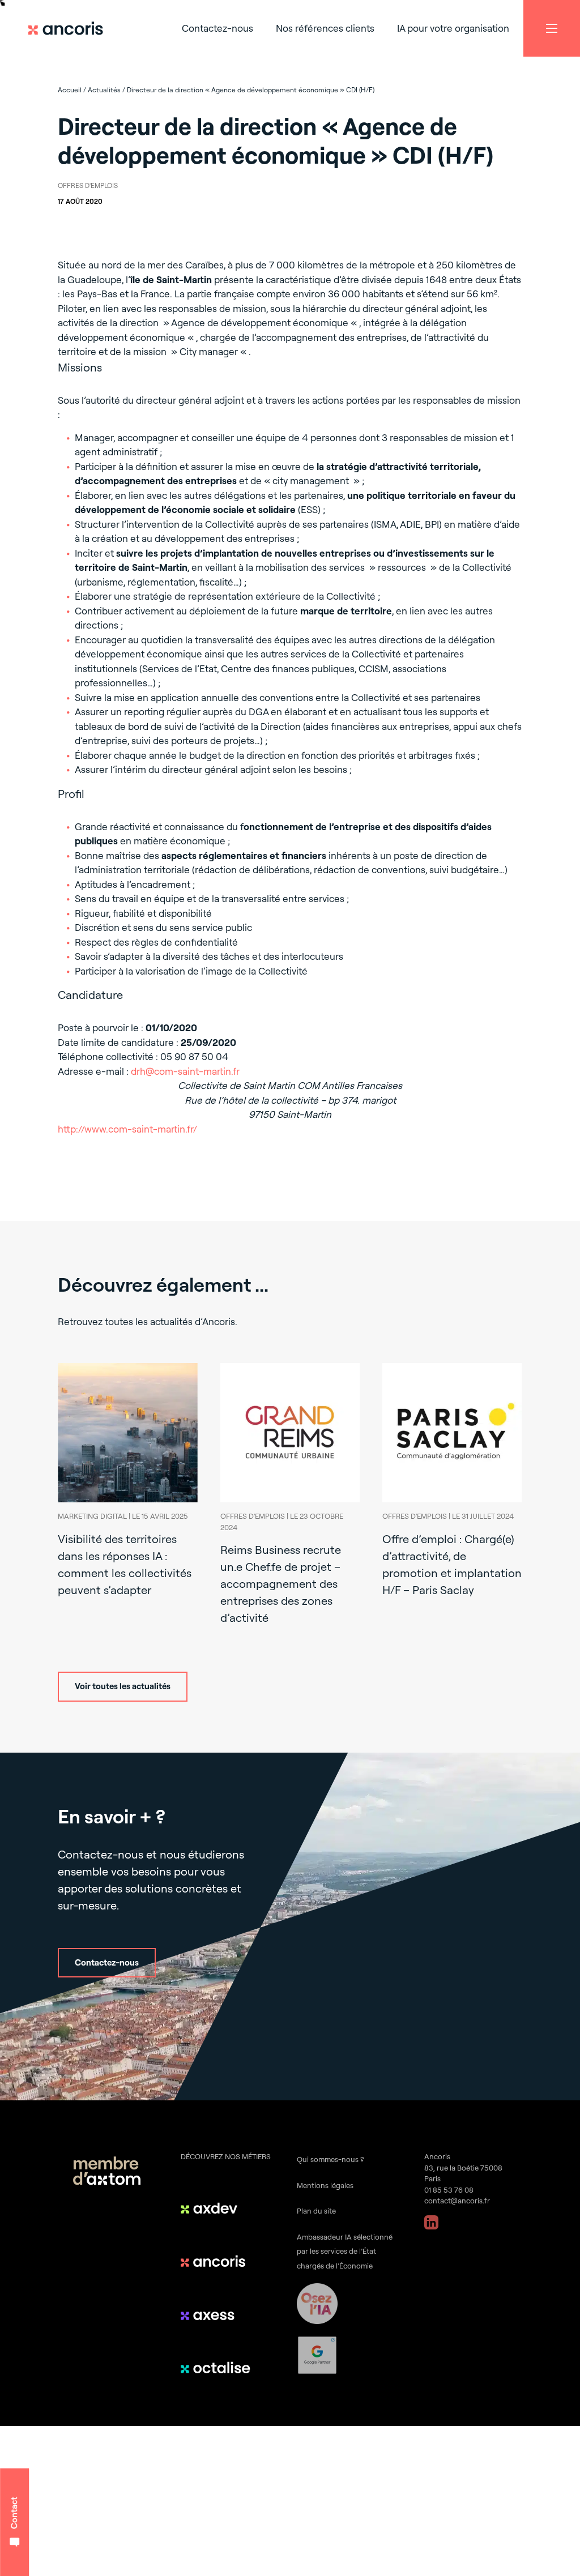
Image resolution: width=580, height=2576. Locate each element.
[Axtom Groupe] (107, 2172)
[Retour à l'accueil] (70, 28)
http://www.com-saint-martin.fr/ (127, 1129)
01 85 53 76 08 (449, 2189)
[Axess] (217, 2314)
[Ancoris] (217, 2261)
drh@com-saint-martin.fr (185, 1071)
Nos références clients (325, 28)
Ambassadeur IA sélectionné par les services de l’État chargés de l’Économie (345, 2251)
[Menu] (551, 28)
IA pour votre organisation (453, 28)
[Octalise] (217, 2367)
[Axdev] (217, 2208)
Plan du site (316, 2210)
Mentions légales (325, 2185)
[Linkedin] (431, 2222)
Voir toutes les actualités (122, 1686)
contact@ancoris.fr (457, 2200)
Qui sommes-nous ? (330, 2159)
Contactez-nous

────────

# [ASSIGNMENT]
A faithful copy of the data above is wanted, with every image left out.

# [EXERCISE ANSWER]
Image resolution: width=580, height=2576. Locate each element.
[Axtom Groupe] (107, 2172)
[Retour à l'accueil] (70, 28)
http://www.com-saint-martin.fr/ (127, 1129)
01 85 53 76 08 (449, 2189)
[Axess] (217, 2314)
[Ancoris] (217, 2261)
drh@com-saint-martin.fr (185, 1071)
Nos références clients (325, 28)
Ambassadeur IA sélectionné par les services de l’État chargés de l’Économie (345, 2251)
[Menu] (551, 28)
IA pour votre organisation (453, 28)
[Octalise] (217, 2367)
[Axdev] (217, 2208)
Plan du site (316, 2210)
Mentions légales (325, 2185)
[Linkedin] (431, 2222)
Voir toutes les actualités (122, 1686)
contact@ancoris.fr (457, 2200)
Qui sommes-nous ? (330, 2159)
Contactez-nous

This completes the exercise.